Saved entries
•••••
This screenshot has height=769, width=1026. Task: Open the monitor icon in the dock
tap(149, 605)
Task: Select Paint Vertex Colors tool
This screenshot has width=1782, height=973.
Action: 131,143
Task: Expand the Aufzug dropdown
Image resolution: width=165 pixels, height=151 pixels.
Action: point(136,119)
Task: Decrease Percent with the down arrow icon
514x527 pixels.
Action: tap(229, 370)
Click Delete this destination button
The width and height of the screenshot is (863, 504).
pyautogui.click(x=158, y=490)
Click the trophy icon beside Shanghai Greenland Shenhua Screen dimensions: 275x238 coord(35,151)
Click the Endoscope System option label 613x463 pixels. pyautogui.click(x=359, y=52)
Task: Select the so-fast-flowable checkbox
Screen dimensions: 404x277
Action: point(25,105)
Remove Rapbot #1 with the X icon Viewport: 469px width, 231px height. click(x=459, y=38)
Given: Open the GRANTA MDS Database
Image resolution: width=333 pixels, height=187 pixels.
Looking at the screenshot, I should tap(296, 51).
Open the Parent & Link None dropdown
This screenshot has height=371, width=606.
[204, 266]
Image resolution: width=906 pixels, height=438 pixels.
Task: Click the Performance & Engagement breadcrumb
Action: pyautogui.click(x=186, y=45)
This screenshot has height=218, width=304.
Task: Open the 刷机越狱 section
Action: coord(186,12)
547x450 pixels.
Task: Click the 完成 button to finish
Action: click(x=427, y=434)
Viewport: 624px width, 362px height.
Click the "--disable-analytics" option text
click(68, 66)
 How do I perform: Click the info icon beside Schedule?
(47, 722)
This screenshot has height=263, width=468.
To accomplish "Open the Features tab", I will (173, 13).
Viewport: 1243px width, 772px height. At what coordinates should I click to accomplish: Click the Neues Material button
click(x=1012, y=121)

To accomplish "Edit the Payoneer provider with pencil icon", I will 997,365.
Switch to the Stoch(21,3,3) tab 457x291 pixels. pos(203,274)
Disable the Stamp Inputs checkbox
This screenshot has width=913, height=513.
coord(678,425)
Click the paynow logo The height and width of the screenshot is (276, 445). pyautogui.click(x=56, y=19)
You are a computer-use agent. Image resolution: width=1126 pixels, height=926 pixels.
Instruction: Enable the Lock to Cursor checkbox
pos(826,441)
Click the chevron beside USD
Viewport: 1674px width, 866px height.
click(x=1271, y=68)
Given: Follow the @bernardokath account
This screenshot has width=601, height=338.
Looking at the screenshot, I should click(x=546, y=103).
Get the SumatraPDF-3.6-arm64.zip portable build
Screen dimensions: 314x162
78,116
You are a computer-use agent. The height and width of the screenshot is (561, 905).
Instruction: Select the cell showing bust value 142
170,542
•••••
Aim of the task.
Check each line of the records for the word "with" and extract those that contain it.

Exercise output.
Task: Decrease Percent with the down arrow icon
Remove Rapbot #1 with the X icon Viewport: 469px width, 231px height. click(x=459, y=38)
To accomplish "Edit the Payoneer provider with pencil icon", I will 997,365.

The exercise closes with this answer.